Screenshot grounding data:
───

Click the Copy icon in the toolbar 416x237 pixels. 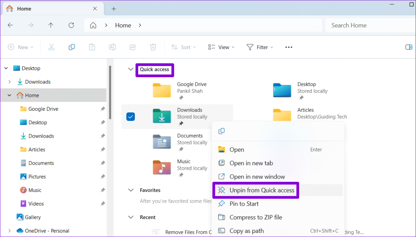pos(72,47)
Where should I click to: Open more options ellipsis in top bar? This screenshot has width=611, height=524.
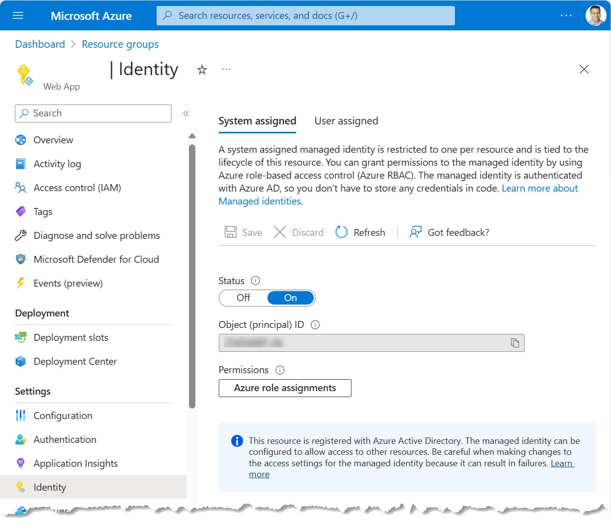pyautogui.click(x=566, y=15)
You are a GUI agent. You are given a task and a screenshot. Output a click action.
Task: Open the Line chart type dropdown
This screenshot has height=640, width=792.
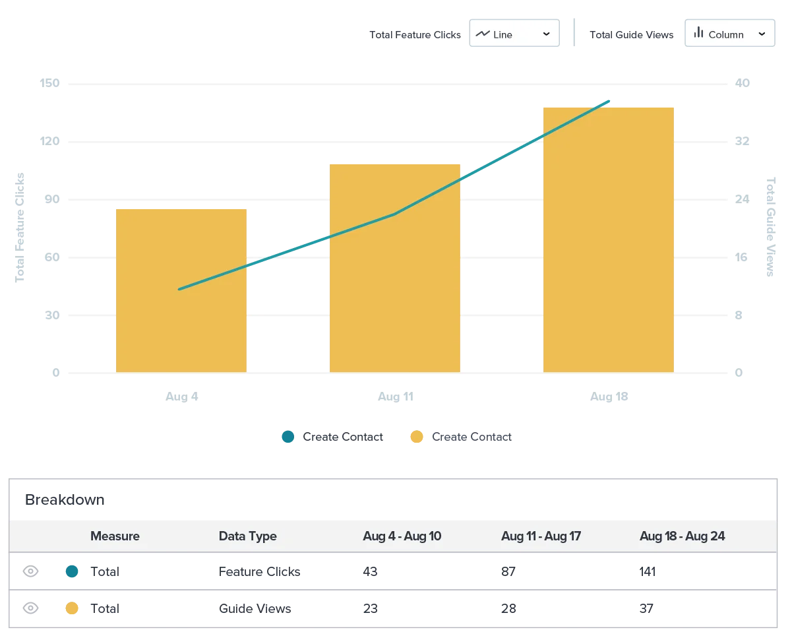[514, 34]
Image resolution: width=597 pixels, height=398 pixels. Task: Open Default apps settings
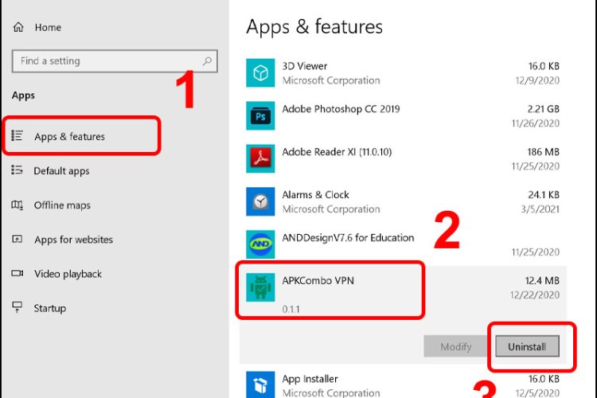[x=61, y=171]
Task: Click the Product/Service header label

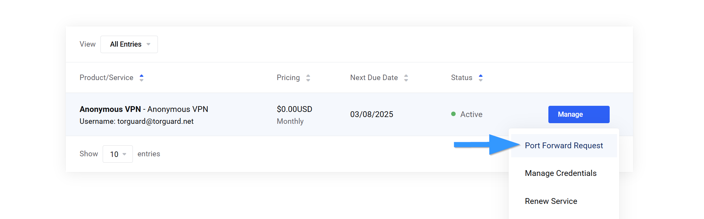Action: click(106, 78)
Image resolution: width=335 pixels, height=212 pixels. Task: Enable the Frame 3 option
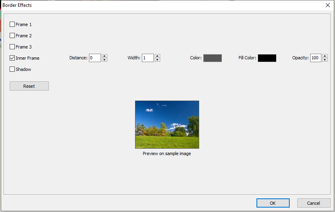point(12,47)
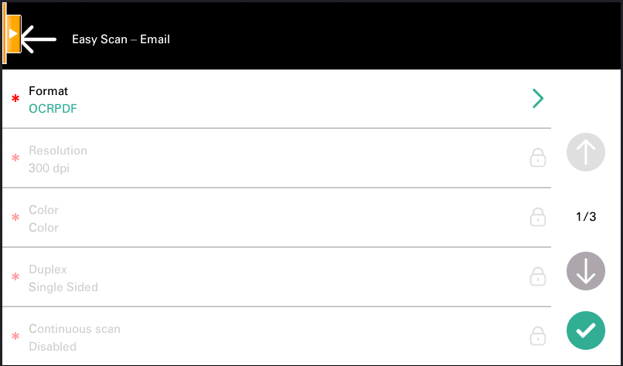The height and width of the screenshot is (366, 623).
Task: Click the Easy Scan – Email title
Action: (x=121, y=39)
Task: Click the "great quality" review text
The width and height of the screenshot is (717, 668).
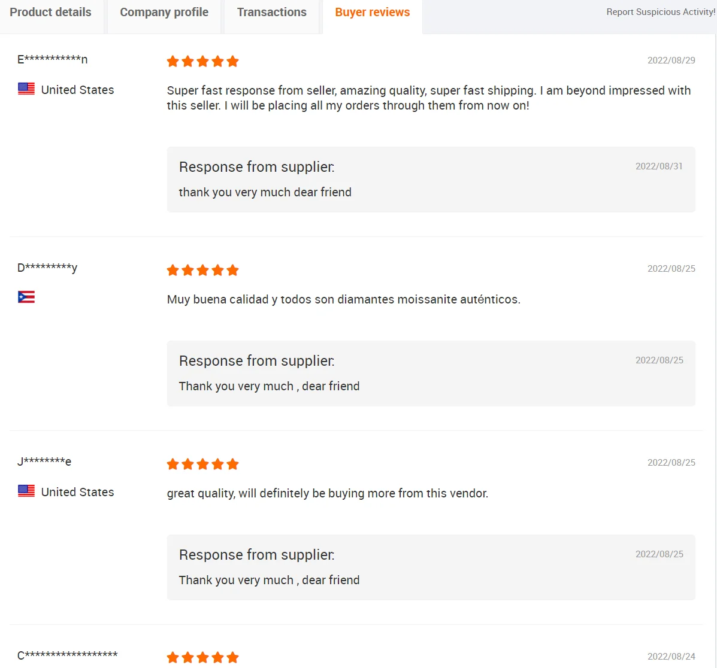Action: point(327,493)
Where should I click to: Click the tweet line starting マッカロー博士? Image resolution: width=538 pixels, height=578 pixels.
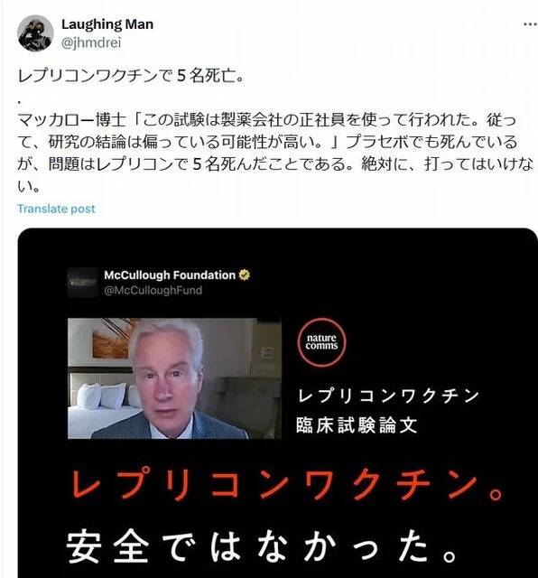point(267,120)

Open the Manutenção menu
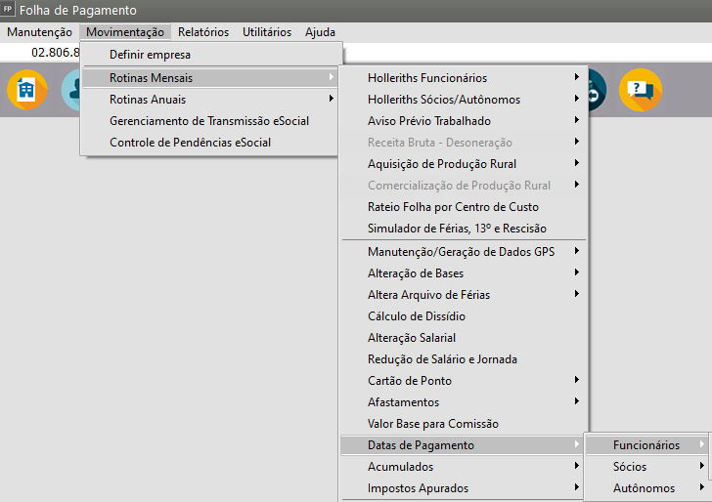[39, 32]
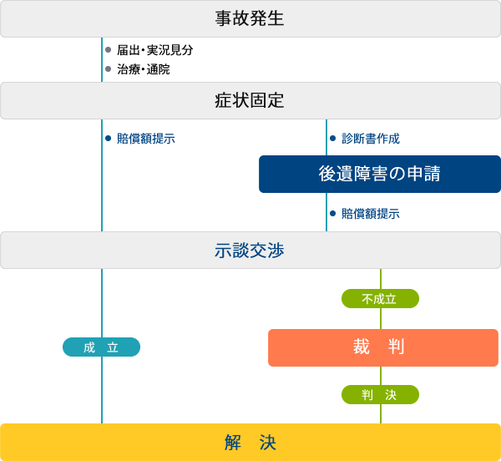Click the gray bullet before 治療・通院

click(x=109, y=69)
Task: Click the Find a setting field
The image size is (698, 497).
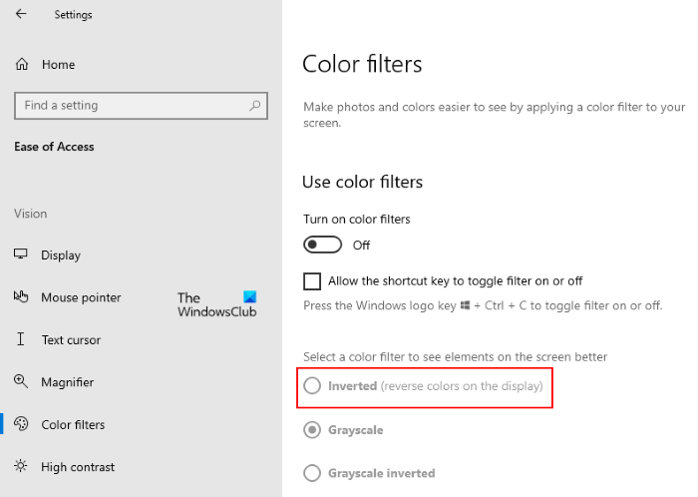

───

What you are asked to do: Your copy should consist solely of the lines from the line containing "Task: Open the Line chart type dropdown" through the last line of the records above, reproduced exactly, with the pictures left out.

Solution:
Task: Open the Line chart type dropdown
This screenshot has height=640, width=792.
[514, 34]
Image resolution: width=597 pixels, height=398 pixels. Task: Open Default apps settings
[x=61, y=171]
Task: Click the Product/Service header label

Action: click(106, 78)
Image resolution: width=335 pixels, height=212 pixels. Task: Enable the Frame 3 option
point(12,47)
The height and width of the screenshot is (366, 623).
Task: Click the Easy Scan – Email title
Action: (x=121, y=39)
Task: Click the "great quality" review text
The width and height of the screenshot is (717, 668).
Action: point(327,493)
Where should I click to: Click the tweet line starting マッカロー博士? Image resolution: width=538 pixels, height=578 pixels.
point(267,120)

Open the Manutenção menu
[39, 32]
Click the gray bullet before 治療・通院

click(x=109, y=69)
Task: Click the Find a setting field
The image size is (698, 497).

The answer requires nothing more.